Another preferred coating composition for forming two or three layers of the invention comprises an aqueous composition containing a water repelling film forming fluoroamide polymer, hydrocarbon oil or solvent and silicone oil. The fluoroamide polymer is advantageously used in combination with a hydrocarbon oil, preferably a paraffinic oil and generally forms the intermediate layer.
The compositions of this invention can be provided in aerosol form.
An object of this invention is to provide a coating composition for hard surfaces which provides water protection, an increased smear resistance of the coating and imparts to the surface an improved depth-of-gloss aesthetic appearance.
It is another object of the present invention to provide a coating composition which contains a compatible water and film forming fluorinated polymer layer and a mineral oil layer.
It is yet another object of the present invention to provide the coating composition as a furniture polish formulation.
A further object of the present invention is to provide the furniture polish in aerosol form.
A still further object of the present invention is to provide an improved depth-of-gloss value to furniture having a lacquered external finish.
The foregoing, as well as other objects, features and advantages of this invention will become more readily apparent to those skilled in the art upon reference to the following detailed description. Accordingly, the present invention differs from and is an improvement over Miller.
FIG. 1 is a sectional view showing one embodiment of the multi-layer coating composition of the invention which forms a laminate comprising a hard surface having a first layer of a dimethyl silicone, a water compatible film forming fluorinated polymer as the intermediate layer and a polysiloxane copoyol and/or mineral oil as the top layer.
FIG. 2 is a sectional view of a multi-layer coating of the prior art showing a polysiloxane copolymer as a first layer in contact with the hard surface and a dimethyl silicone as the top layer.
According to the present invention, the coating composition comprising several immiscible liquids which upon effective evaporation of the carrier solvents form a multi-layer film of the components commensurate with the respective specific gravity of each component. Generally it is the specific gravity of the component measured at 25° C. As shown in FIG. 1 the top or uppermost layer 12 of a coating 10 on a hard surface 11 comprises a natural or synthetic oil having the lowest specific gravity relative to any of the other components. In particular, the specific gravity of this top oil ranges between 0.85 and 0.95. The intermediate layer 13 comprises a water reducible fluorinated polymer having a specific gravity of between 1.0 and 1.7 preferably between 1.1 and 1.4. The top (see Experiment VIII, Part B hereinafter) layer may also contain polysiloxane polyalkyl polyether copolymer having a specific gravity of between 0.90 and 0.95 and preferably between 0.92 to 0.94. Alternatively, the polysiloxane copolymers may be used without the fluorinated polymer to form the top layer (see Experiment VIII, Part C hereinafter). Conversely, the fluorinated polymer may be used alone to form the top layer. The bottom layer which is in contact with the hard surface is comprised of a silicone polymer such as dimethyl silicone having a specific gravity of between 0.90 to 0.98 and preferably between 0.93 to 0.97.

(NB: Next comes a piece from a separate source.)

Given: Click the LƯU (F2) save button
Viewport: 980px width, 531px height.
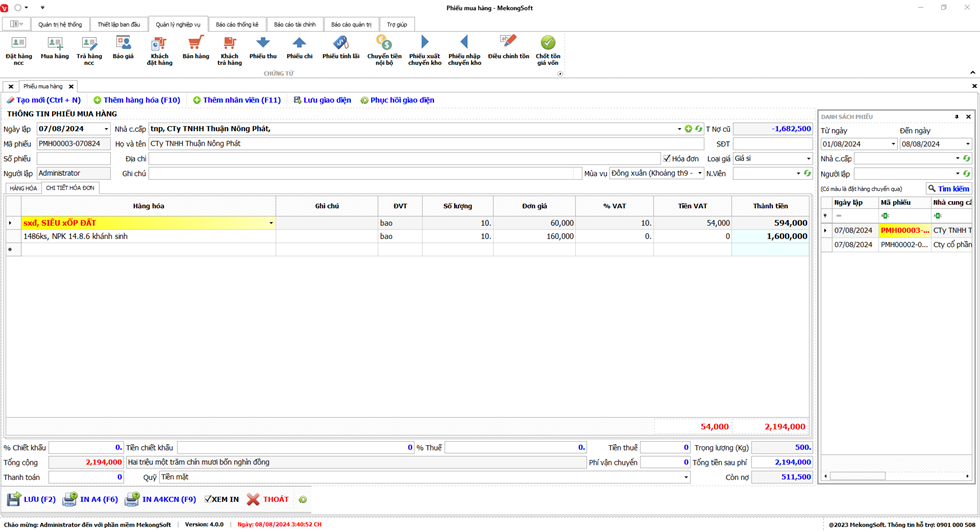Looking at the screenshot, I should point(31,499).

It should be understood that the fluorinated polymer may be at times solubilized in some cases so as to be found in some amounts in other layers or be insoluble and forming a single separate layer.
In the present invention, the dimethyl silicone is required to have a specific gravity greater than the oil or the copolyol or mixtures of the oil and copolyol and any of the other immiscible components of the resulting film. Generally, a difference of 0.05 in specific gravity will ensure that it will form the bottom layer 14 (exclusive of a lacquer or paint coating) on the hard surface.
In contrast, FIG. 2 shows the polysiloxane copolyol as the first or bottom layer 22 which is in contact with the hard surface substrate 21 with the dimethyl silicone as the top layer 23. This is an important distinction. The relative position in the film of each component has a profound effect on the important performance parameter referred to as "depth-of-gloss".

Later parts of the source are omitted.